Build a durable research agent with approval and recovery
Checkpoint search, extraction, artifacts, and final human approval across a long-running report workflow.
Research agents are useful when they survive real work: slow searches, document downloads, extraction failures, intermediate artifacts, and human approval before the final report is sent.
Scenario
A research agent investigates a vendor, gathers sources, extracts notes, drafts a report, waits for approval, and then publishes the report to a workspace.
What you build
- A multi-step research workflow.
- Checkpoints after search, fetch, extraction, synthesis, and approval.
- Artifact records for downloaded files and notes.
- A recovery path after a failed source fetch.
- Human approval before final publication.
Workflow shape
The workflow is long-running, but each unit of work is small.
@workflow
async def vendor_research(ctx: WorkflowContext, vendor: str) -> ResearchReport:
plan = await ctx.step(plan_research, vendor)
sources = await ctx.step(search_sources, plan)
documents = await ctx.step(fetch_documents, sources)
notes = await ctx.step(extract_notes, documents)
draft = await ctx.step(write_report, vendor, notes)

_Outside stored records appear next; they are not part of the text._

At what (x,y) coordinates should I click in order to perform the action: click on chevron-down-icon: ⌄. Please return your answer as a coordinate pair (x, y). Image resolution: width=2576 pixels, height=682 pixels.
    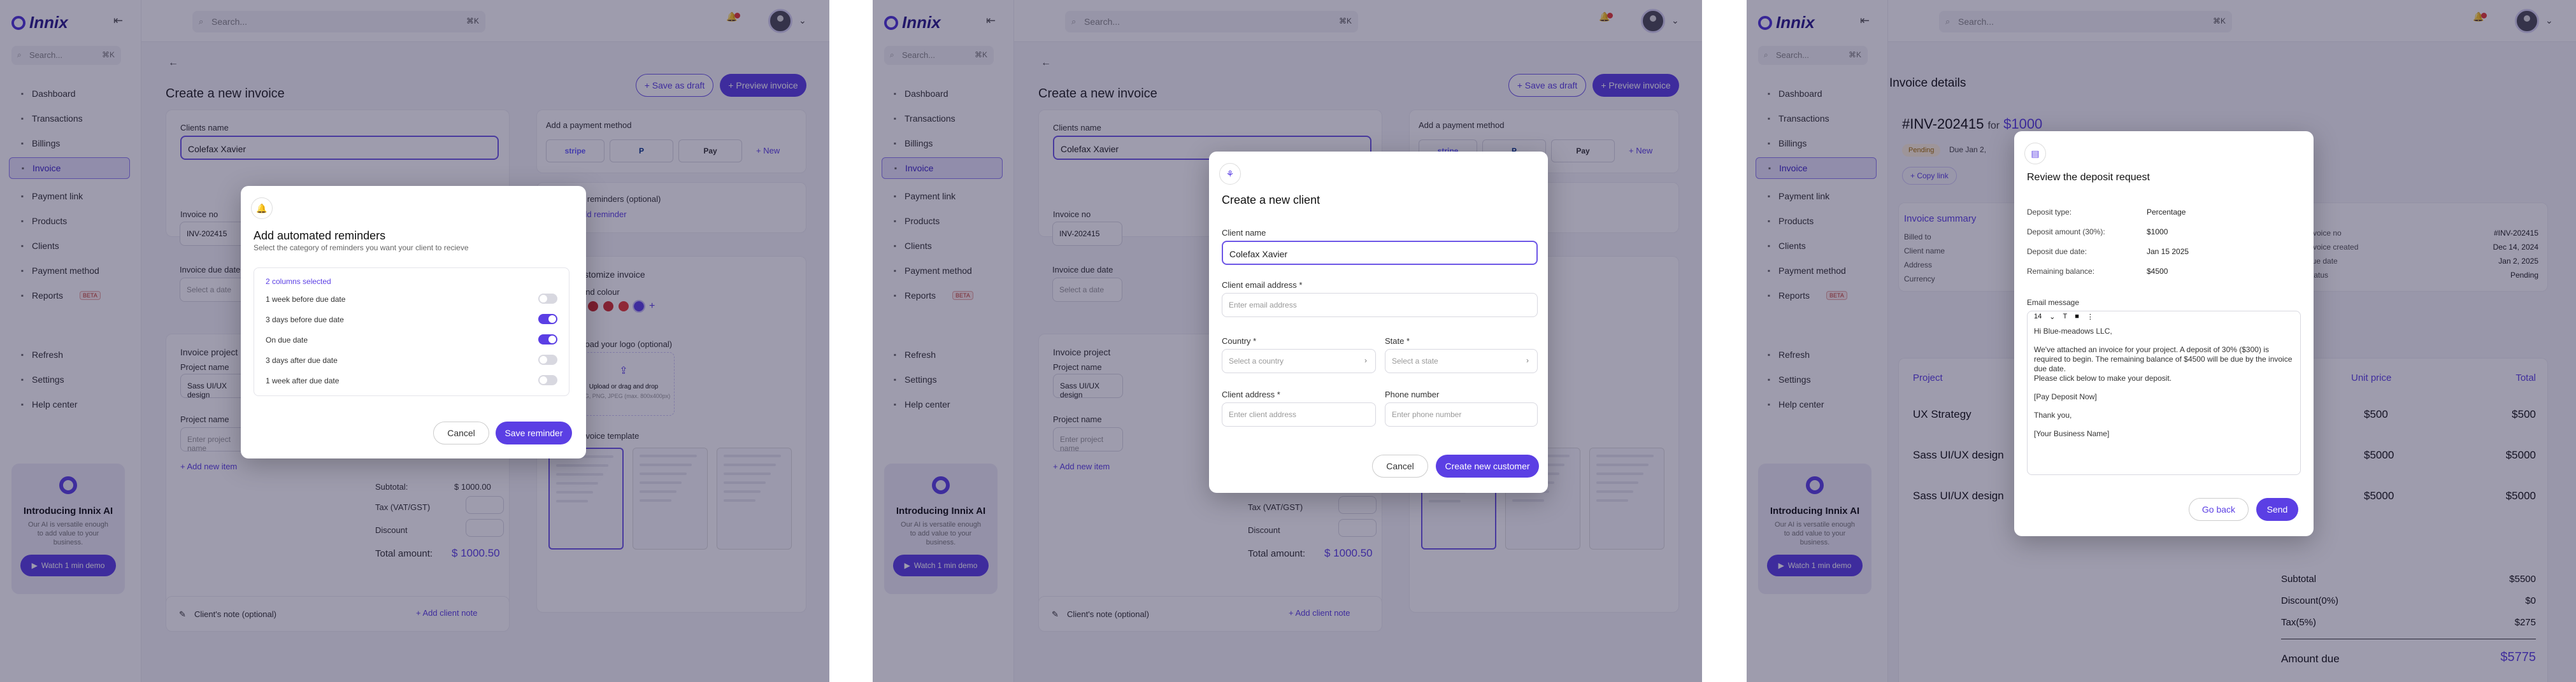
    Looking at the image, I should click on (2052, 317).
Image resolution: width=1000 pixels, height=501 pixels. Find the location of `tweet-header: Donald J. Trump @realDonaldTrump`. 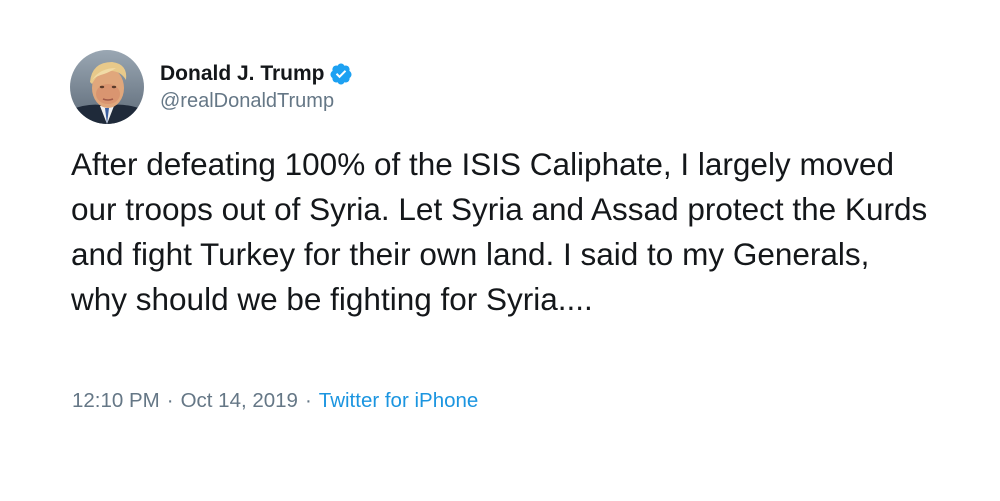

tweet-header: Donald J. Trump @realDonaldTrump is located at coordinates (212, 87).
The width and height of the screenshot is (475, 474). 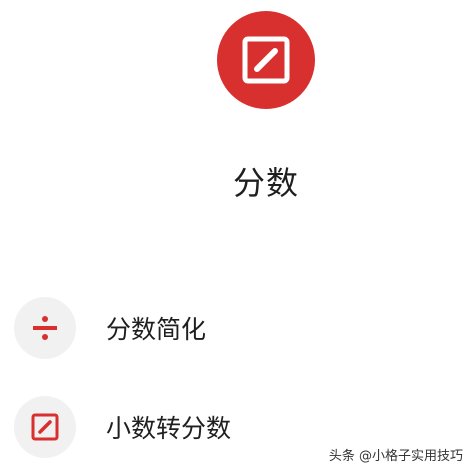 What do you see at coordinates (266, 183) in the screenshot?
I see `page-title: 分数` at bounding box center [266, 183].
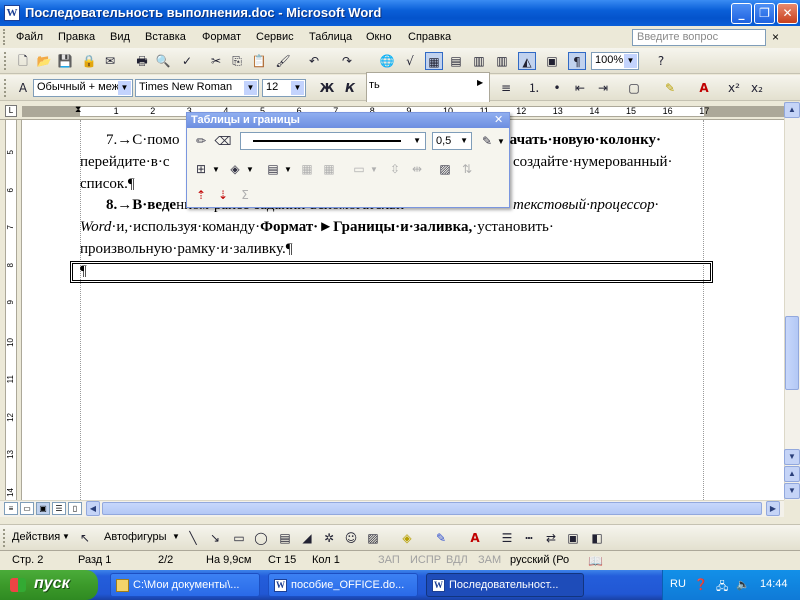 The image size is (800, 600). What do you see at coordinates (457, 560) in the screenshot?
I see `status-extend: ВДЛ` at bounding box center [457, 560].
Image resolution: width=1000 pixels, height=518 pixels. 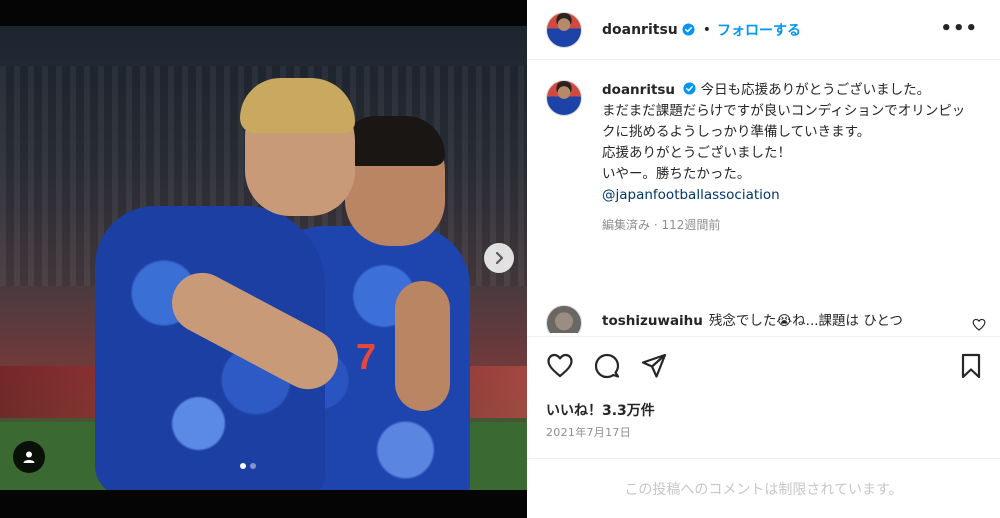 I want to click on caption-line-3: 応援ありがとうございました！, so click(x=696, y=153).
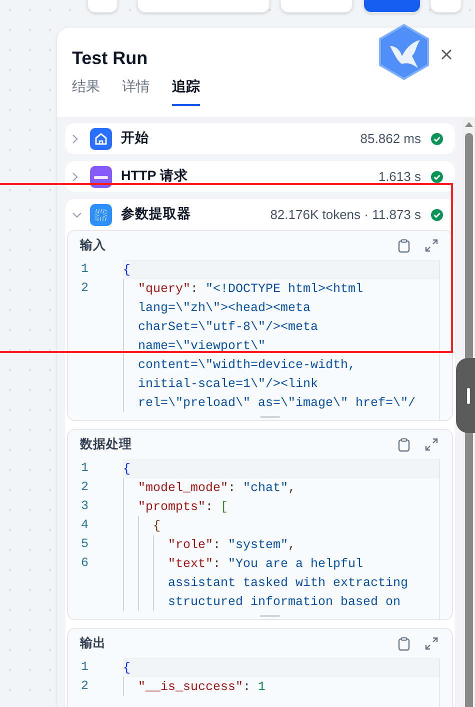 The width and height of the screenshot is (475, 707). What do you see at coordinates (281, 402) in the screenshot?
I see `code-line: rel=\"preload\" as=\"image\" href=\"/` at bounding box center [281, 402].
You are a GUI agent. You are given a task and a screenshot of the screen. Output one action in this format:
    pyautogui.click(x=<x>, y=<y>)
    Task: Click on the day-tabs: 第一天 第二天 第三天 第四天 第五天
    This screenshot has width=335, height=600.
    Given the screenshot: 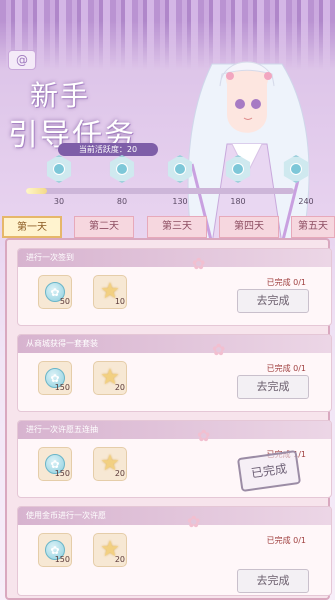 What is the action you would take?
    pyautogui.click(x=168, y=227)
    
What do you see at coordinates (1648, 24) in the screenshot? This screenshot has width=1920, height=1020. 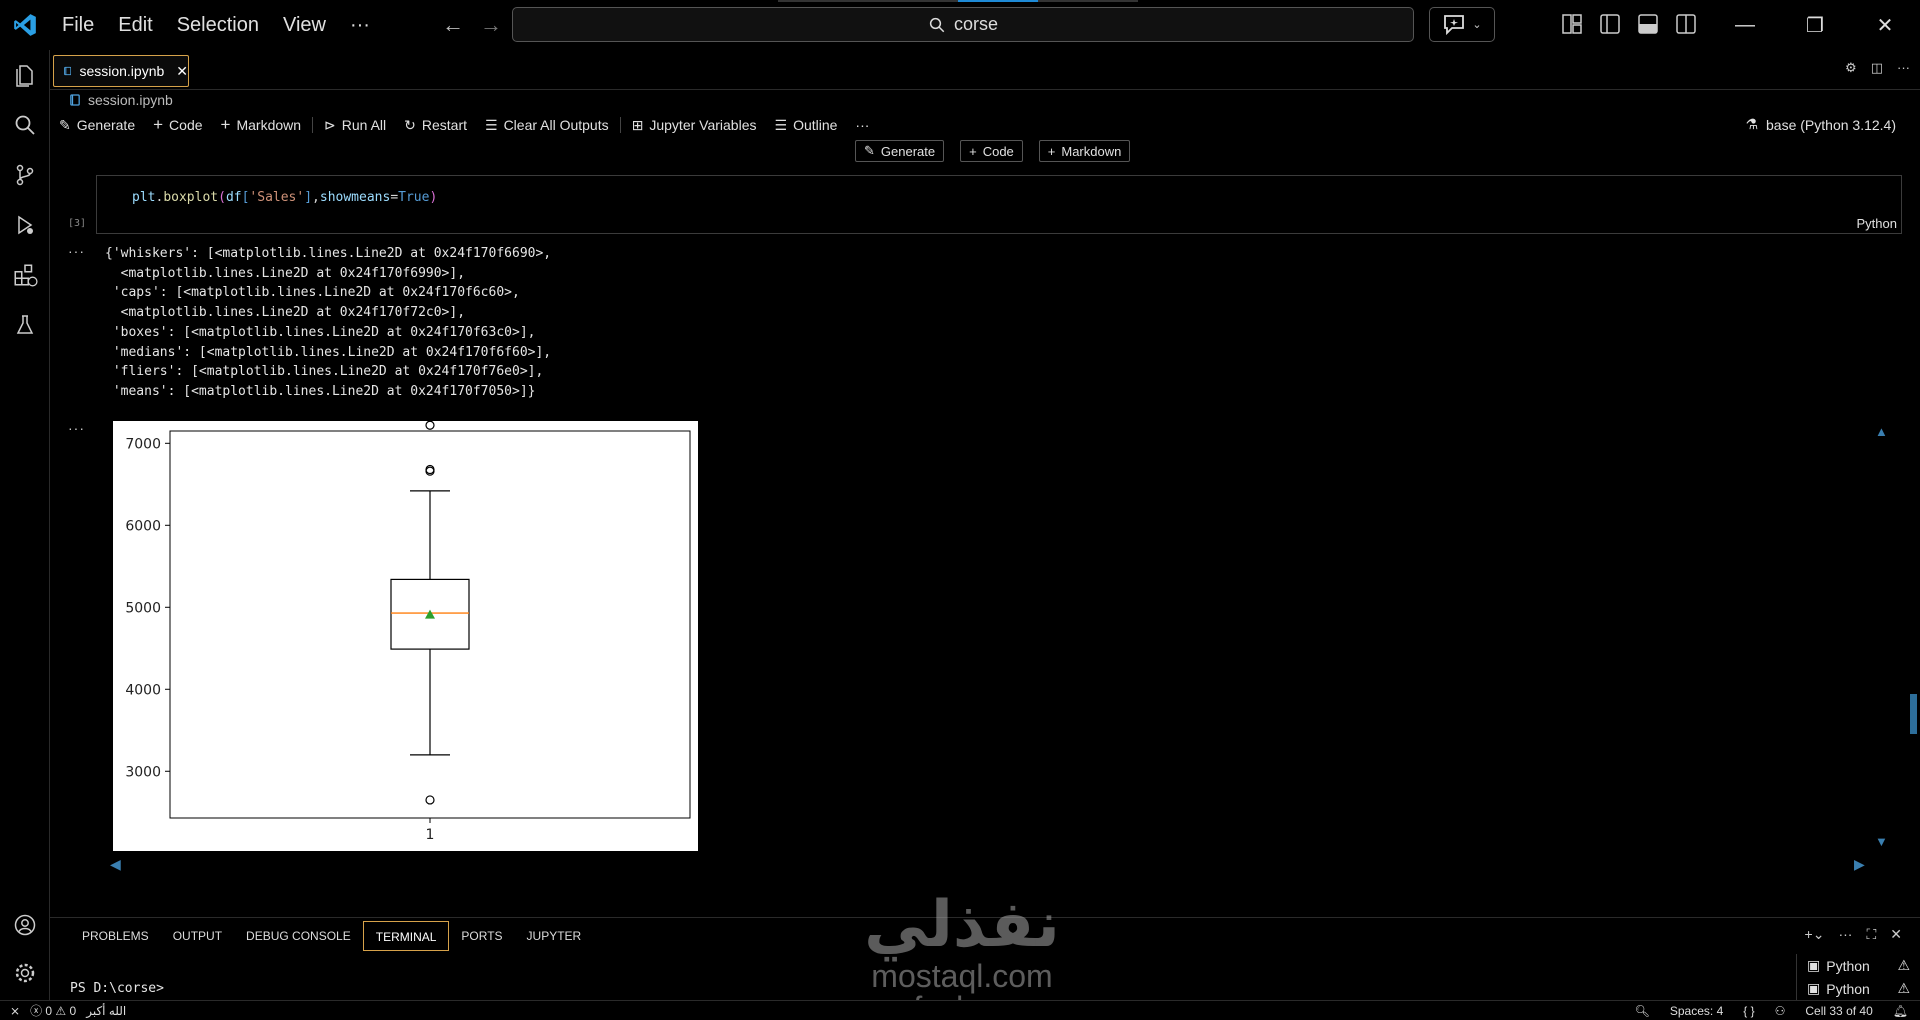 I see `toggle-panel-icon` at bounding box center [1648, 24].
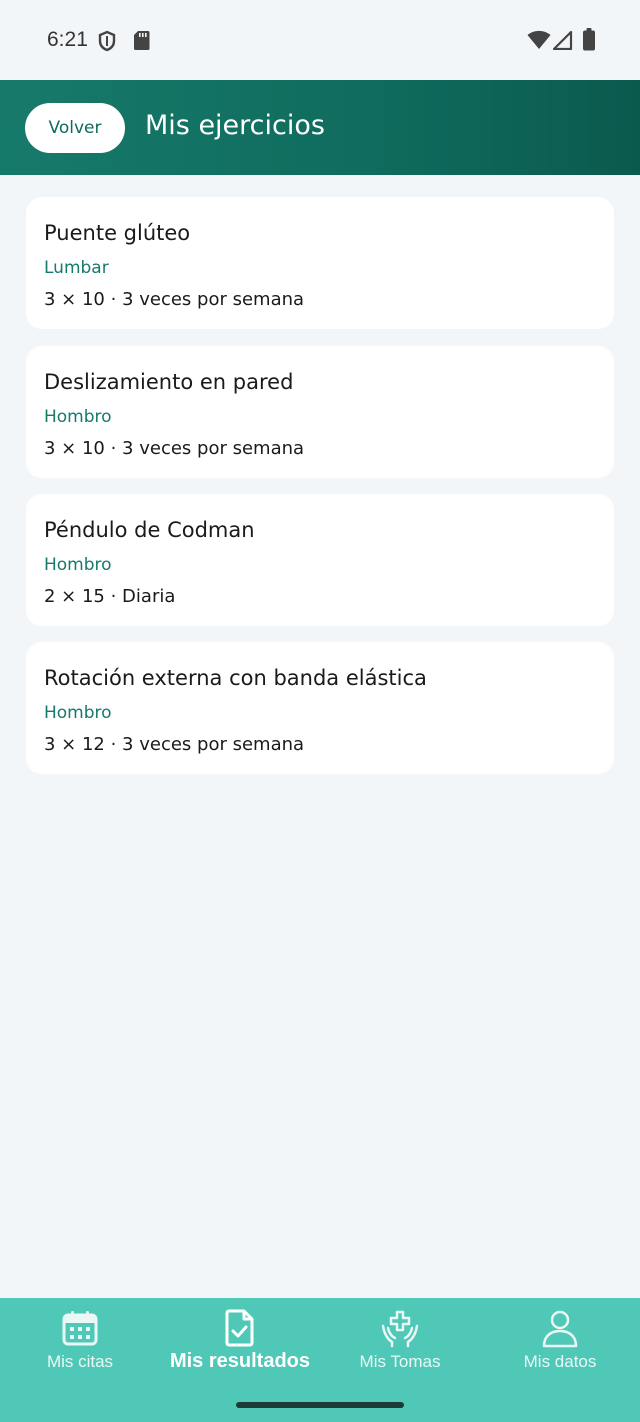  What do you see at coordinates (174, 744) in the screenshot?
I see `exercise-dose: 3 × 12 · 3 veces por semana` at bounding box center [174, 744].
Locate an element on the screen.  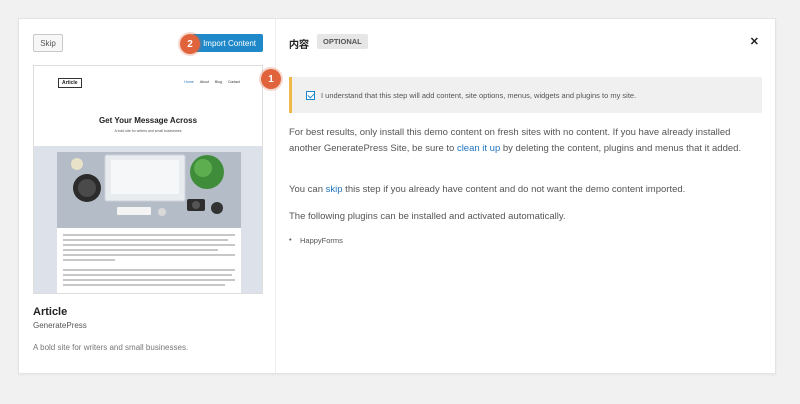
confirm-checkbox is located at coordinates (310, 95).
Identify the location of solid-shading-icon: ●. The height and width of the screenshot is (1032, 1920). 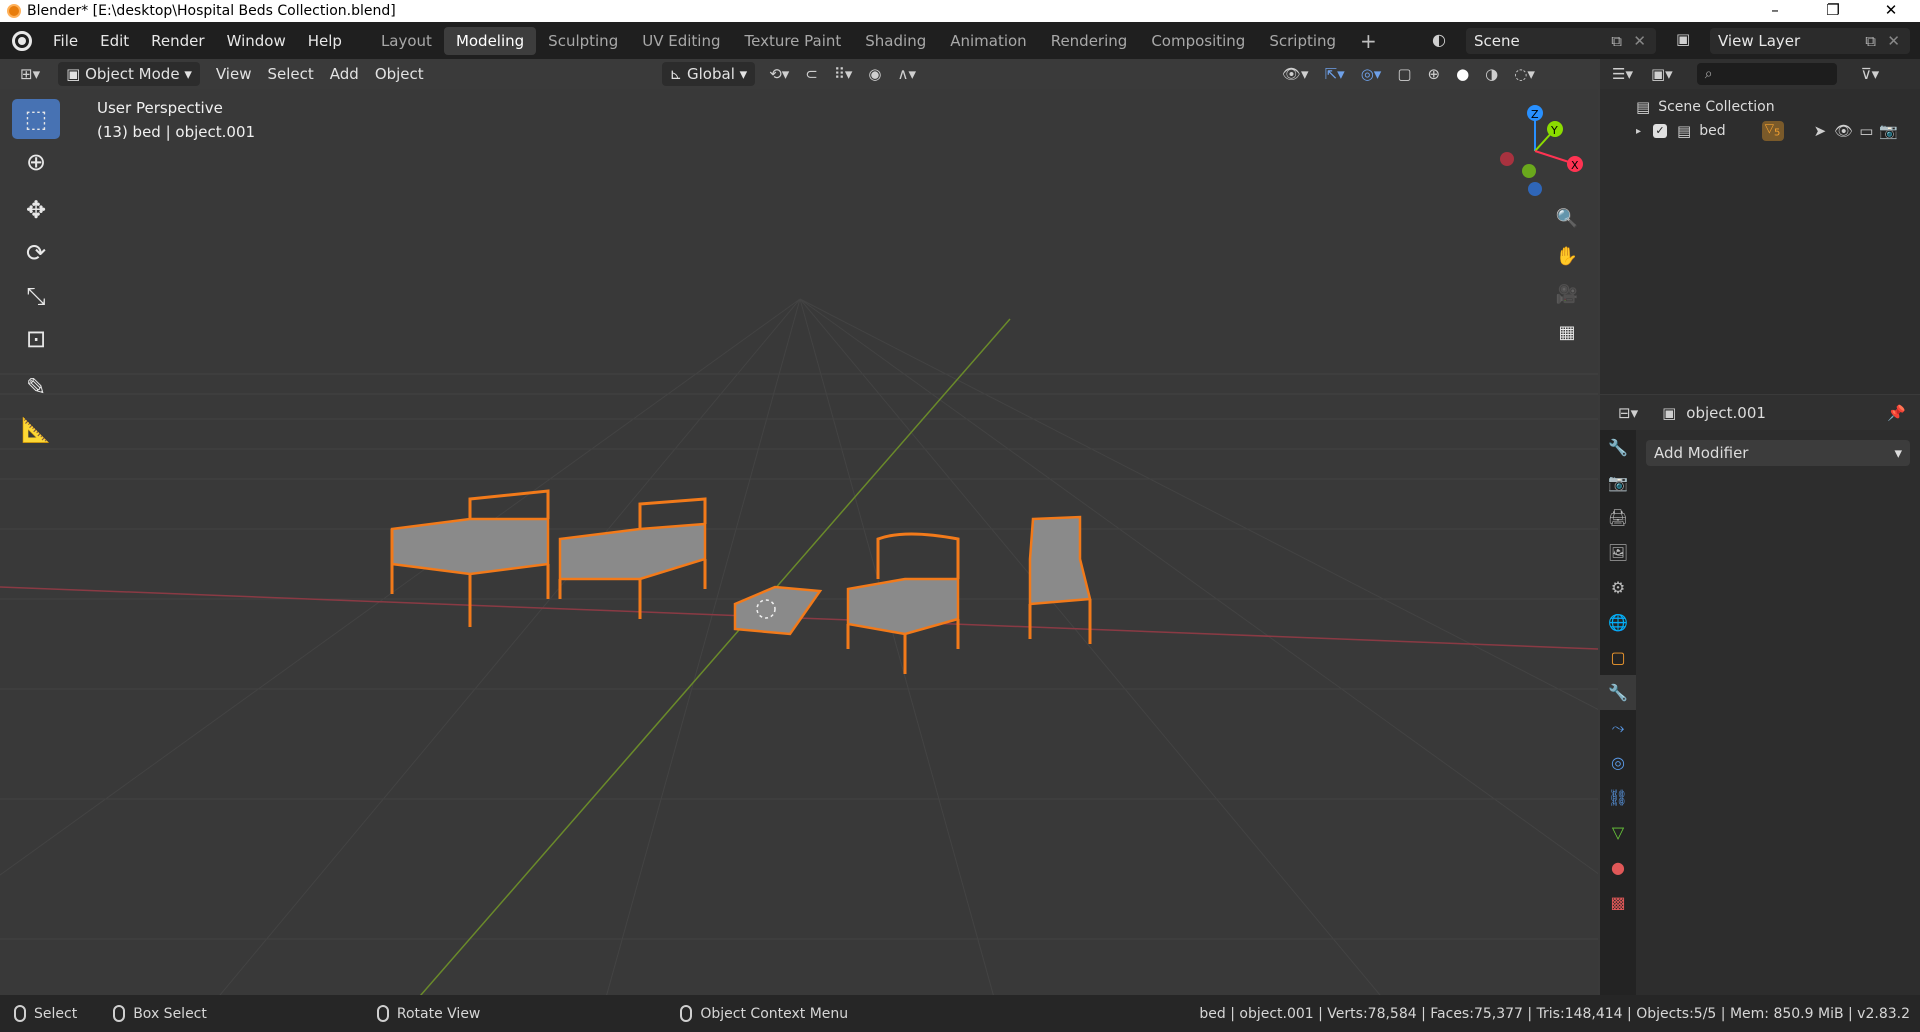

decision = await ctx.wait_for_signal(
"report_approval",
timeout="5d",
metadata={"vendor": vendor, "draft_artifact_id": draft.artifact_id},
)
if decision.status != "approved":
return ResearchReport(status="needs_changes", draft_id=draft.artifact_id)
published = await ctx.step(publish_report_once, draft.artifact_id)
return ResearchReport(status="published", url=published.url)If the worker stops after fetching documents, replay resumes from the journaled documents and continues at extraction.
Artifact checkpoints
Store artifact references in the journal instead of large blobs.
class ResearchArtifact(BaseModel):
artifact_id: str
kind: Literal["source", "notes", "draft", "report"]
uri: str
checksum: strThe trace should let a reviewer open the source list, extracted notes, and draft without rerunning the agent.
Recovery drill
Before shipping, force one source download to fail.
agnt5 runs replay --run-id run_01JRESEARCH --local
agnt5 runs resume run_01JRESEARCHThe recovered run should not repeat successful downloads, and the final report should include a trace back to the notes and sources used.
Production checks
- Every long external call is inside a step.
- Artifacts have stable IDs and checksums.
- A worker restart during approval does not lose the draft.
- The publish step is idempotent.
- Reviewers can inspect sources before approving.